Say goodbye to paper bags that break in the rain, because they have invented tremendously resistant paper bags.
Plastic bags have practically said goodbye in any store or supermarket, and now they are betting on paper bags, however, despite being more sustainable, they are less durable, especially when they get wet from the rain.
Luckily, now a group of researchers from the Pennsylvania State University has created a process capable of making the paper bagseven after getting wet.
For this they have invented a process to make paper bags more durable, capable of being reused and even after getting wet, and being able to decompose in the future chemically through an alkaline treatment to also be used as a source for the production of biofuels.
For this process, the cellulose in the paper is roasted in an oxygen-deprived environment to increase its tensile strength when wet.
“Reusability is primarily governed by the strength of the bag, and it is unlikely that a typical paper bag can be reused the required number of times due to its low durability when wet,” says lead researcher Jaya Tripathi.
“The use of expensive chemical processes to improve moisture resistance diminishes the ecological and cost-effective characteristics of paper for commercial applications, so it is necessary to explore non-chemical techniques to increase the moisture resistance of paper bags. Roasting could be the answer“, Add.

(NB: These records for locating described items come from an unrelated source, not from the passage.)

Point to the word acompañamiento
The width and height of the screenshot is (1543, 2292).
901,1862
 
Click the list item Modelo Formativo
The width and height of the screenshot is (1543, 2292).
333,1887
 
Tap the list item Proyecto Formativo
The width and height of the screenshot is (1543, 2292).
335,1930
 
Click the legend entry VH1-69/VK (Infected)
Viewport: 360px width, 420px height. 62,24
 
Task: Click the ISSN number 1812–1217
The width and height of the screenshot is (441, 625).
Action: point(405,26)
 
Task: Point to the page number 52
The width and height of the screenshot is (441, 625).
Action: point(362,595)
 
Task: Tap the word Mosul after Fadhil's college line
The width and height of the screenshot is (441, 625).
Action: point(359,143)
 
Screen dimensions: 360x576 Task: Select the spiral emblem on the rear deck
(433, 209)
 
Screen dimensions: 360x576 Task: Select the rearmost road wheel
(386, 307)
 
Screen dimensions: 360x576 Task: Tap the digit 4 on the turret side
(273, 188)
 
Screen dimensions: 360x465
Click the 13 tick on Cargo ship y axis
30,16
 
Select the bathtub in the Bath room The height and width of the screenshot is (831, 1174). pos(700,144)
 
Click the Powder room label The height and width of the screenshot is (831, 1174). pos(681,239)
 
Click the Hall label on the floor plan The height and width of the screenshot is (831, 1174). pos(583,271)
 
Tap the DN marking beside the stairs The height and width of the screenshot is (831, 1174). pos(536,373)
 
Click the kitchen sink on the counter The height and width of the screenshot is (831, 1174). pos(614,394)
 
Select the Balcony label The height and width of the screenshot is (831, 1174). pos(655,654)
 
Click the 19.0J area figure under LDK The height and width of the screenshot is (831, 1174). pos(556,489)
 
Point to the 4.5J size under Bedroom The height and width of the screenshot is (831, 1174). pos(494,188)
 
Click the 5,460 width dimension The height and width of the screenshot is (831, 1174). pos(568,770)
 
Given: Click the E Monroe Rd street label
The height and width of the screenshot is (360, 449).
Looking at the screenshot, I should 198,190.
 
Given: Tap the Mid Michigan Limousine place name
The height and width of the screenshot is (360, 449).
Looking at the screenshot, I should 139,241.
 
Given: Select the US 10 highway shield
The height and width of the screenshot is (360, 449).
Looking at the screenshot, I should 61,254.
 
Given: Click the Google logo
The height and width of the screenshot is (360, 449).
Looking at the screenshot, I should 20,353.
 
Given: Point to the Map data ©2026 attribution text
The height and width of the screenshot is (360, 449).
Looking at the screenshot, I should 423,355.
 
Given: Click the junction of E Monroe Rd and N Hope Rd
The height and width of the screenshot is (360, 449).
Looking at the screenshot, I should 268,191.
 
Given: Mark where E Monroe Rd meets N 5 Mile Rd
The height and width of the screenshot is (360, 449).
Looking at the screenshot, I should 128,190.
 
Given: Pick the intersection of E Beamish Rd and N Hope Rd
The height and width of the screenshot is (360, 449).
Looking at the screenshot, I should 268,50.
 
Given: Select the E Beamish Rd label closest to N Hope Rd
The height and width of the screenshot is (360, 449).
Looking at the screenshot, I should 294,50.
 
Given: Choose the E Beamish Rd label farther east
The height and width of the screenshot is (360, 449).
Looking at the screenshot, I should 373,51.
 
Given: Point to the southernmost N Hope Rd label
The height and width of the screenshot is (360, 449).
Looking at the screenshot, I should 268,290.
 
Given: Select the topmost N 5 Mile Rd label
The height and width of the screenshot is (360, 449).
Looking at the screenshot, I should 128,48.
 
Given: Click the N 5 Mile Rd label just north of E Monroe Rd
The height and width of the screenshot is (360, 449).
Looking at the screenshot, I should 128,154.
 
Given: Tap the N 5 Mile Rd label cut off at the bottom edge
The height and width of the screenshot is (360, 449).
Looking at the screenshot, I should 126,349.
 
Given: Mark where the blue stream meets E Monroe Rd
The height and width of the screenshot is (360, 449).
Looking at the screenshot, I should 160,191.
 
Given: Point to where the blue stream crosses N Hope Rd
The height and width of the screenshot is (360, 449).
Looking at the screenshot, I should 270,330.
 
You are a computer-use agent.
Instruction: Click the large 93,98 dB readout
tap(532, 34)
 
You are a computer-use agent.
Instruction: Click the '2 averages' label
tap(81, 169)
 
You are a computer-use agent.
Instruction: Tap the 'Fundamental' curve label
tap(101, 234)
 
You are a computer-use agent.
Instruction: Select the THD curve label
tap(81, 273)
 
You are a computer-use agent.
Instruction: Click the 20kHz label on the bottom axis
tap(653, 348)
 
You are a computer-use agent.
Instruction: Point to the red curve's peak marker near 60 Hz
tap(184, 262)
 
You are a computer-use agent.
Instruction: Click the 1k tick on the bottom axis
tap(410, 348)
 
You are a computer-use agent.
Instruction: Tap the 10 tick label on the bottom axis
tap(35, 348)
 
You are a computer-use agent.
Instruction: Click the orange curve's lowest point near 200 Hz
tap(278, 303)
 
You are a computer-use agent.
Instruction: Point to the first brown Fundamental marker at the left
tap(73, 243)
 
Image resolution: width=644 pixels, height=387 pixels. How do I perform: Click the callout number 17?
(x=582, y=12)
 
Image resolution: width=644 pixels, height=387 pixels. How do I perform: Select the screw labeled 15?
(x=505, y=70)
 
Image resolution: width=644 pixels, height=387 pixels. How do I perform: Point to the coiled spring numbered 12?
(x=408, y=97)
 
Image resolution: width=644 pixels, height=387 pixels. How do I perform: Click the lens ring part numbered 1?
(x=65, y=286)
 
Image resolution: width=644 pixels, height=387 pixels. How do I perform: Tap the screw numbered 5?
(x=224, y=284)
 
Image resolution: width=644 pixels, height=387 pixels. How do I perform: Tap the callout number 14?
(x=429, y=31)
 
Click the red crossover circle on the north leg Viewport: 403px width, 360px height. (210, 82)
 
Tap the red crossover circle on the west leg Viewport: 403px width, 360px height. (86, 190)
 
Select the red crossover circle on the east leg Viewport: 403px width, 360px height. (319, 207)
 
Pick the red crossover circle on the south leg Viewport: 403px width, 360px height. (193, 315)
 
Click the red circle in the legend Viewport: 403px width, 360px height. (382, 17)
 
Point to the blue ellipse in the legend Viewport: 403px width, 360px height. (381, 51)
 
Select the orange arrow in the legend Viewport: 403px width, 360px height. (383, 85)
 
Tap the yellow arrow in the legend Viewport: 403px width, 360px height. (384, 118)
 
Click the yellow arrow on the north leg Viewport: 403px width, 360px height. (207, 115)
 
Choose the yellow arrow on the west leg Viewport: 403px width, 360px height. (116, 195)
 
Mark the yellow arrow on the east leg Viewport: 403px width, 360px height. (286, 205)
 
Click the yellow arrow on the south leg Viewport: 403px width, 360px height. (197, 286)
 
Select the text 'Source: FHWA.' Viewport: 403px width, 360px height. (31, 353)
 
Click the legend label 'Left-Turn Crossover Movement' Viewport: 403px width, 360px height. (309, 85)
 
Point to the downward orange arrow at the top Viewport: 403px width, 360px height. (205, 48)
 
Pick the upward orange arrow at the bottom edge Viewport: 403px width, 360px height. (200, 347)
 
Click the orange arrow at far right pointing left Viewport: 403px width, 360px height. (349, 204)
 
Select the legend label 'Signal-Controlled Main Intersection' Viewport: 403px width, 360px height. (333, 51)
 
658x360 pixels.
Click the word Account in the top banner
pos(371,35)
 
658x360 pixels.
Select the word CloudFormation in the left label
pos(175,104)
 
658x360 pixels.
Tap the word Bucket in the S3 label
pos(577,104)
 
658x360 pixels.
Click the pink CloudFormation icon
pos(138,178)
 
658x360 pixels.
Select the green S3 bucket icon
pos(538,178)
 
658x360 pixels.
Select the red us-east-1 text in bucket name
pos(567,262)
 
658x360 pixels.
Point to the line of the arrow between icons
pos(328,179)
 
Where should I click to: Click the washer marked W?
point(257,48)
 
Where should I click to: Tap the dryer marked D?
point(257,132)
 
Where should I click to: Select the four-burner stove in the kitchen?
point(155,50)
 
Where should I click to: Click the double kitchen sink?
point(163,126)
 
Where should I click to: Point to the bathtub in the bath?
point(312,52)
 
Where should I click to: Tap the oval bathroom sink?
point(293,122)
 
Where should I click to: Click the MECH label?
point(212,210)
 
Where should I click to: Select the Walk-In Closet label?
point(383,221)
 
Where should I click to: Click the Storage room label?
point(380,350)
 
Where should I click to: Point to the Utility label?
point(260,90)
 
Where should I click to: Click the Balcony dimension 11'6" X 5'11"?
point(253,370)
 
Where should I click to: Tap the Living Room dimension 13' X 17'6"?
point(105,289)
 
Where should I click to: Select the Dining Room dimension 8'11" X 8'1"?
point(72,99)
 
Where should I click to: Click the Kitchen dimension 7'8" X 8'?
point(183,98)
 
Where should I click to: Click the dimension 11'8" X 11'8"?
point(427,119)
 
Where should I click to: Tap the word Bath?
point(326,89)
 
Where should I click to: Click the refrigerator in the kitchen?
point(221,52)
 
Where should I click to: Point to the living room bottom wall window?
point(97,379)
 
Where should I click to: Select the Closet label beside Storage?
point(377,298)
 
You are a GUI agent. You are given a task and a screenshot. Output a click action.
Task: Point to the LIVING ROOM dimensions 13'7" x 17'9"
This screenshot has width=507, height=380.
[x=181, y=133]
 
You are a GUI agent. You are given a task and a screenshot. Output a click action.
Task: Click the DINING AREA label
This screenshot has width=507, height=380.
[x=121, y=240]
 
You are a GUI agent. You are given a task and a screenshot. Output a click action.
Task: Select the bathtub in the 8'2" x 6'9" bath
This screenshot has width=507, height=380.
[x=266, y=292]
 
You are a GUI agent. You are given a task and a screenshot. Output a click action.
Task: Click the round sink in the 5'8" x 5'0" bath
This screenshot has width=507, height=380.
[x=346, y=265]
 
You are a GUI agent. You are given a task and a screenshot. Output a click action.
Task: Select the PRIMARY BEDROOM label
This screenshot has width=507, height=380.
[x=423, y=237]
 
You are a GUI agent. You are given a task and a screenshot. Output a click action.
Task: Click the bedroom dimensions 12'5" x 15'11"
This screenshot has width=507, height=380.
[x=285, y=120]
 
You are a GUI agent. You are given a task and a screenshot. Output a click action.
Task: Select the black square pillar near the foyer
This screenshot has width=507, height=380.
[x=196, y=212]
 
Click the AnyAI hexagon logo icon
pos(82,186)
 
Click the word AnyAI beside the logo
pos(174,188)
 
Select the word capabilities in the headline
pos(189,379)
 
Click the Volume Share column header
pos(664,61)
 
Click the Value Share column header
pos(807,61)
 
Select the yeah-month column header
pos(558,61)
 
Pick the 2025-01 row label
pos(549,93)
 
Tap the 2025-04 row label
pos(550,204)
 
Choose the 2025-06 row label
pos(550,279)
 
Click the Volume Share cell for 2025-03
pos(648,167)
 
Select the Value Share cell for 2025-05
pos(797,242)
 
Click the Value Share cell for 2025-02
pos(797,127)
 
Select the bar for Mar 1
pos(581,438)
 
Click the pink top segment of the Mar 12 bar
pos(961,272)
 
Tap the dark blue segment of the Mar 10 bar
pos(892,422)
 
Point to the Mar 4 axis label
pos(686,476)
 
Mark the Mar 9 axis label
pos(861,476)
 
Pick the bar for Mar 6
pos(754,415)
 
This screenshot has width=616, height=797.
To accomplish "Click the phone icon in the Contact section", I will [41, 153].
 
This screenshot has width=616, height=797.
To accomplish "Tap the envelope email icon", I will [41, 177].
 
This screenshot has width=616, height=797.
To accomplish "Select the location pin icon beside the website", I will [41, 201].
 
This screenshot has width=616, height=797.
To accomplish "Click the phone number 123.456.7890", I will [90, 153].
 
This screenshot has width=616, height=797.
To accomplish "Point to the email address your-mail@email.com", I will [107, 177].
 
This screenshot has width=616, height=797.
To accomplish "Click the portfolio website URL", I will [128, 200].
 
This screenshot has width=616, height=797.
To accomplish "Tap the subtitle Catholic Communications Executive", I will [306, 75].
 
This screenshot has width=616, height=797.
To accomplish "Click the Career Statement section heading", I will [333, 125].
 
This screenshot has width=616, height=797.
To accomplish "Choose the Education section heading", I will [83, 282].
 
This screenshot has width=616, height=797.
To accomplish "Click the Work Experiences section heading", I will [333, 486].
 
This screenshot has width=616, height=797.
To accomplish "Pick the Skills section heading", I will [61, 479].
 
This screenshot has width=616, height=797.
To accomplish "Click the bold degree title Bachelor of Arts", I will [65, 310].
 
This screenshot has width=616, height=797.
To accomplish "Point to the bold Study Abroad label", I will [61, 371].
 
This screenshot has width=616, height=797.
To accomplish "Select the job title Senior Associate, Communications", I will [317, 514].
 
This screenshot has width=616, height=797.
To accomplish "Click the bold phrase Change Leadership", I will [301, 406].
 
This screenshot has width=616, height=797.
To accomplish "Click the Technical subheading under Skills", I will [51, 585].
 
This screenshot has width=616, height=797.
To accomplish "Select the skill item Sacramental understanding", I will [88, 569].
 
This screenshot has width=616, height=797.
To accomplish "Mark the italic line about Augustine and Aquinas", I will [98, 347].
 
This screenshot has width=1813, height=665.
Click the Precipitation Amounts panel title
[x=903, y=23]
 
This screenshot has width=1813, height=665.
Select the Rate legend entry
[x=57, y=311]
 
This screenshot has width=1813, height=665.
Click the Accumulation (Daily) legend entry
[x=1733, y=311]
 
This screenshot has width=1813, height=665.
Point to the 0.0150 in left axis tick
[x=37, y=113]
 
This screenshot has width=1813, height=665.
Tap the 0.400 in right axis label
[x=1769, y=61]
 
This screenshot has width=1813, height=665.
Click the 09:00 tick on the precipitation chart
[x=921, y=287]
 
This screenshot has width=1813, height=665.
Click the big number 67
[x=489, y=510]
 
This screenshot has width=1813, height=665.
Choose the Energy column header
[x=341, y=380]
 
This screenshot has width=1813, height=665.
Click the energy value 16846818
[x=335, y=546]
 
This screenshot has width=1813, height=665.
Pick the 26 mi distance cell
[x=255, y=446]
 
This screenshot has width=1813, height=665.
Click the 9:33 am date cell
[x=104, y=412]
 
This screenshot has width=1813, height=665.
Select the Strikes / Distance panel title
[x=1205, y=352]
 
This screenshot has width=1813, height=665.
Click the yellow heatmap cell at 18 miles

They made the bag’s moisture resistance increase to 2233%
However, the researchers were able to increase the moisture resistance of the bag in one case to 2233% after roasting for 40 minutes at various temperatures.
“I was investigating something else, studying how roasting affects cellulose for glucose yield for use as a biofuel substrate. But I noticed that the strength of the paper increased as we roasted the pulp.”, he points out.
However, roasting reduced its utility as a bifuel product, but glucose yield increased after treating roasted paper samples with alkaline sodium hydroxide solution.
“When changing to bags With stronger, reusable paper purchases, we could eliminate much of that waste. The implications of a technology like the one we demonstrate in this research, if it can be perfected, including using worn-out bags as a substrate for biofuel production, would be enormous.“, Add.
“When the primary use of these paper products ends, using them for secondary purposes makes them more sustainable. Recycling and reducing paper waste also helps reduce total solid waste going to landfills. This is a concept that we believe society should consider”, he concludes.